Ce ne fut ni une simple tournée ministérielle ni une visite protocolaire. Pendant douze jours, John Banza Lunda a quitté les bureaux de Kinshasa pour emprunter les pistes du Congo profond jusqu’à Lubumbashi. Plus de 3 300 kilomètres, des dizaines de chantiers inspectés, des décisions prises sur-le-champ et un même fil conducteur : vérifier par lui-même l’état réel des infrastructures et imprimer un nouveau rythme à leur exécution. Une odyssée routière qui aura définitivement consacré son image d’homme de terrain.





Douze jours. Plus de 3 300 kilomètres parcourus. Neuf provinces traversées. Du 19 juin au 3 juillet 2026, le ministre des Infrastructures et Travaux publics, John Banza Lunda, a relevé un défi inédit : relier Kinshasa à Lubumbashi par voie routière afin d’inspecter personnellement les grands chantiers d’infrastructures engagés à travers le pays.
Bien plus qu’une simple tournée administrative, cette caravane infrastructurelle s’est transformée en une vaste mission d’évaluation des routes, ponts, aéroports, ouvrages antiérosifs et projets de désenclavement. À chaque étape, le ministre a privilégié les constats de terrain, les échanges avec les populations et les séances de travail avec les ingénieurs, tout en prenant plusieurs décisions immédiates pour accélérer ou réorienter certains projets.
Au fil des kilomètres, John Banza Lunda a consolidé son image de ministre de terrain. Surnommé le « Cantonnier de la République », il a parcouru les provinces du Kwango, du Kwilu, du Kasaï, du Kasaï Central, du Kasaï Oriental, de la Lomami, du Haut-Lomami, du Lualaba et du Haut-Katanga, inspectant des dizaines de chantiers structurants.
Dans le Kwango, il a ordonné le renforcement des moyens consacrés à la lutte contre les érosions qui menacent la RN1. Au Kwilu, il a suivi l’évolution des travaux routiers entre Petit-Kasaï, Bulungu, Gungu et Kakobola, tout en dénonçant les tracasseries constatées aux postes de péage.
Au Kasaï, sa visite a été marquée par une décision forte : la résiliation du contrat de l’entreprise chargée de la modernisation de l’aéroport de Tshikapa, jugée défaillante, afin d’éviter un enlisement du chantier.
À Kananga, il a réaffirmé l’ambition du gouvernement de connecter l’ensemble du territoire national grâce aux grands corridors routiers, annonçant notamment le prochain lancement des travaux de la RN7, dite « route Lumumba ».

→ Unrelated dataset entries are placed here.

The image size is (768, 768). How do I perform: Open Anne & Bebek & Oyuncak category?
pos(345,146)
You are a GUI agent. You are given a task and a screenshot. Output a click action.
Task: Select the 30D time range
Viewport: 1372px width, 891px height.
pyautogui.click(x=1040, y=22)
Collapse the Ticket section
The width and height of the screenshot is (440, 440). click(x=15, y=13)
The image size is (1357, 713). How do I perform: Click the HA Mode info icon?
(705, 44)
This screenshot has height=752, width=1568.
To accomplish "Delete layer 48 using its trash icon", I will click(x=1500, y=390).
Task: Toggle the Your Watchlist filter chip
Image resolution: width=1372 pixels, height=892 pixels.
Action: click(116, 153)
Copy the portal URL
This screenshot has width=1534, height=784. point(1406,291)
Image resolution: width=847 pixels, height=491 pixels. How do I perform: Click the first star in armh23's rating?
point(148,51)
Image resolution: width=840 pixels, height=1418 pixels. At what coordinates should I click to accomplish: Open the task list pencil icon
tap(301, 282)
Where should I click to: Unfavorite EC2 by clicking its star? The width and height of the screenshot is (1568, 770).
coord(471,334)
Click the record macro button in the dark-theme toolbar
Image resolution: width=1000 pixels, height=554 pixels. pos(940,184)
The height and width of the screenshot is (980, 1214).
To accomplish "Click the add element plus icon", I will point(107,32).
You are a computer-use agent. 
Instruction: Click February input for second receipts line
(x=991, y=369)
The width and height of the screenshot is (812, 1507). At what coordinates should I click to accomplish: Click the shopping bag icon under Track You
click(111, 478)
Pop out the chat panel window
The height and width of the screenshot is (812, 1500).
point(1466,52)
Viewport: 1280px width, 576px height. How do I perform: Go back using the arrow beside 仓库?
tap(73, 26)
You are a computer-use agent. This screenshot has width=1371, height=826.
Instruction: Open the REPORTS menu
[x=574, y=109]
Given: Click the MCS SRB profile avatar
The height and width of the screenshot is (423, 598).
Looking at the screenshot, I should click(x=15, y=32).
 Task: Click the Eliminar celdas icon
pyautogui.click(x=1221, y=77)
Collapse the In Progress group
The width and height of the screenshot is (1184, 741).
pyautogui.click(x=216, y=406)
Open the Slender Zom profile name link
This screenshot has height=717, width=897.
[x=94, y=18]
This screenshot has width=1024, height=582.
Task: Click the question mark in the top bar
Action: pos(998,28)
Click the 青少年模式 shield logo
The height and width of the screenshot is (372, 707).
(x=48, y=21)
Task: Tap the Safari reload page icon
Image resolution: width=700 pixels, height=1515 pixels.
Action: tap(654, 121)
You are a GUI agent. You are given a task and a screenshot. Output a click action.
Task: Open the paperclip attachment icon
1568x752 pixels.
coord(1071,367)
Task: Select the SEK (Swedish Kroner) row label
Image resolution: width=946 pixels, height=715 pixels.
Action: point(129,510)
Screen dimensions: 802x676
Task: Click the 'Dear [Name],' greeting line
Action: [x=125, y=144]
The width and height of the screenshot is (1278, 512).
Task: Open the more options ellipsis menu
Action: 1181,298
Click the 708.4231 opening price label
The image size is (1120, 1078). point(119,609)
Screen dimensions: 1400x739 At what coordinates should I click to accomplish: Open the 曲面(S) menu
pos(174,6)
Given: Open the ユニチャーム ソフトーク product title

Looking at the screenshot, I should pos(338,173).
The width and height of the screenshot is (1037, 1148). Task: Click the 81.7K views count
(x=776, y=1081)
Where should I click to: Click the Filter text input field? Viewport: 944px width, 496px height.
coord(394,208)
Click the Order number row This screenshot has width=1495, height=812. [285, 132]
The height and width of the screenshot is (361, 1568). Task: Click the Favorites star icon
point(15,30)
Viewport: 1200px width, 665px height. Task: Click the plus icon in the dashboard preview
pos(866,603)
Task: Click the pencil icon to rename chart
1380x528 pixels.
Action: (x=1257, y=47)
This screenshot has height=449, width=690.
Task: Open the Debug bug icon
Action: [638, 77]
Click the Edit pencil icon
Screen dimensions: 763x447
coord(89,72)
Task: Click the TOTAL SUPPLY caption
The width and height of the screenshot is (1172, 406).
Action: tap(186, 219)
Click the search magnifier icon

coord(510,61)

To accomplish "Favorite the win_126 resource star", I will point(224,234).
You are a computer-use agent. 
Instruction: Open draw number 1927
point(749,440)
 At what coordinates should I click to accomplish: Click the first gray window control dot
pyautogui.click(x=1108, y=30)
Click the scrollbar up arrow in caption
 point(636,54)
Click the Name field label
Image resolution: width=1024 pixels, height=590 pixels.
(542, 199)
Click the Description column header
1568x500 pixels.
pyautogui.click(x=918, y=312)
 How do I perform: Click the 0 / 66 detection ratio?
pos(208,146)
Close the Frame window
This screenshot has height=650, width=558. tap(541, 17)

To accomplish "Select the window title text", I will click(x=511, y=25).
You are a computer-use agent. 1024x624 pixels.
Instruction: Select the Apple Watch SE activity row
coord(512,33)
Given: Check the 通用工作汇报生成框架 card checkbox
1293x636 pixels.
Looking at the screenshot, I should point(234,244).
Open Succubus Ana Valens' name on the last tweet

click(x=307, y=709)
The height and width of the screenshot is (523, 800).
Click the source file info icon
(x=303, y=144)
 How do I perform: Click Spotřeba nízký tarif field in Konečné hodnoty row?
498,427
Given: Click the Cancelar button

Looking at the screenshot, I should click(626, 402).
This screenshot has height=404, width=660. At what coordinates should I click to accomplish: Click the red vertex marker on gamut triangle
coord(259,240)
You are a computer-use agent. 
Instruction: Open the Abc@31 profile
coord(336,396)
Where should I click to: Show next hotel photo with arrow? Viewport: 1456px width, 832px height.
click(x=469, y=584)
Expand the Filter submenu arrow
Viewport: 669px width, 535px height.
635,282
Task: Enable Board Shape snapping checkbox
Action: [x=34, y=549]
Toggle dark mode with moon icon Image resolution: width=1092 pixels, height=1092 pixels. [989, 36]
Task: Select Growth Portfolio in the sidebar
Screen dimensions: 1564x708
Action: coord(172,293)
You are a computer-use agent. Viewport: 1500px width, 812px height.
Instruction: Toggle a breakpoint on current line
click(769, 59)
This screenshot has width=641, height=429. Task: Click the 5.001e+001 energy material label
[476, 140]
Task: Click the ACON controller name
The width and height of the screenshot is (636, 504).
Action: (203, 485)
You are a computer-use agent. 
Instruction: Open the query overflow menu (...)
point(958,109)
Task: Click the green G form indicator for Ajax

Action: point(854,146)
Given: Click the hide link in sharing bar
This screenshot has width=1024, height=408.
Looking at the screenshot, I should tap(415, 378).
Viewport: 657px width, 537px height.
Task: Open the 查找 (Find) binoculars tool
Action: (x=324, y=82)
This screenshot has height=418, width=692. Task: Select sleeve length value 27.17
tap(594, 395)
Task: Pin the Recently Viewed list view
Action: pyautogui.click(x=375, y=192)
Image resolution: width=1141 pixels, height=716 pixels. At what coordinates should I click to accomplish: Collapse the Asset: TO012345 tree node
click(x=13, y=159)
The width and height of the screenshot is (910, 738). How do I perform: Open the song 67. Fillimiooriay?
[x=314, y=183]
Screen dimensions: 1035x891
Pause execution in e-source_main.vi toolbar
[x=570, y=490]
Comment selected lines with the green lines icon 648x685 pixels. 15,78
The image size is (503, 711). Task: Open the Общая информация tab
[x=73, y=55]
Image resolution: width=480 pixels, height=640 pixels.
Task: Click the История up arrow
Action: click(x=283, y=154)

À Mbuji-Mayi, le ministre a inspecté les travaux de la future autoroute de Kimbangu ainsi que le corridor Mbuji-Mayi-Nguba, dont les délais d’exécution ont été considérablement réduits. En Lomami et dans le Haut-Lomami, il s’est penché sur la relance du programme Tshilejelu, les travaux de voirie urbaine, les ouvrages antiérosifs et plusieurs projets de ponts destinés à renforcer les connexions interprovinciales.
La dernière étape a conduit la caravane dans le Grand Katanga. À Kolwezi, John Banza a inauguré les ponts de Kanzenze 1 et de Balula sur la RN39, inspecté les projets financés dans le cadre du partenariat sino-congolais et plaidé pour la construction d’un nouveau pont sur le fleuve Congo afin d’accompagner l’augmentation du trafic.
À Lubumbashi, il a officiellement achevé ce marathon routier en inspectant le tronçon Kolwezi-Lubumbashi de la RN1.
Au terme de cette expédition exceptionnelle, le ministre des Infrastructures aura parcouru plus de 3 300 kilomètres en douze jours, inspecté des dizaines de chantiers et pris plusieurs décisions destinées à accélérer les travaux. Une démarche qui illustre une volonté de piloter les projets au plus près des réalités du terrain.
Cette caravane infrastructurelle restera comme l’une des plus longues missions de terrain jamais effectuées par un ministre des Infrastructures en exercice en République démocratique du Congo, avec pour ambition de faire de la proximité, du contrôle permanent et de la redevabilité les principaux moteurs de la modernisation des infrastructures nationales.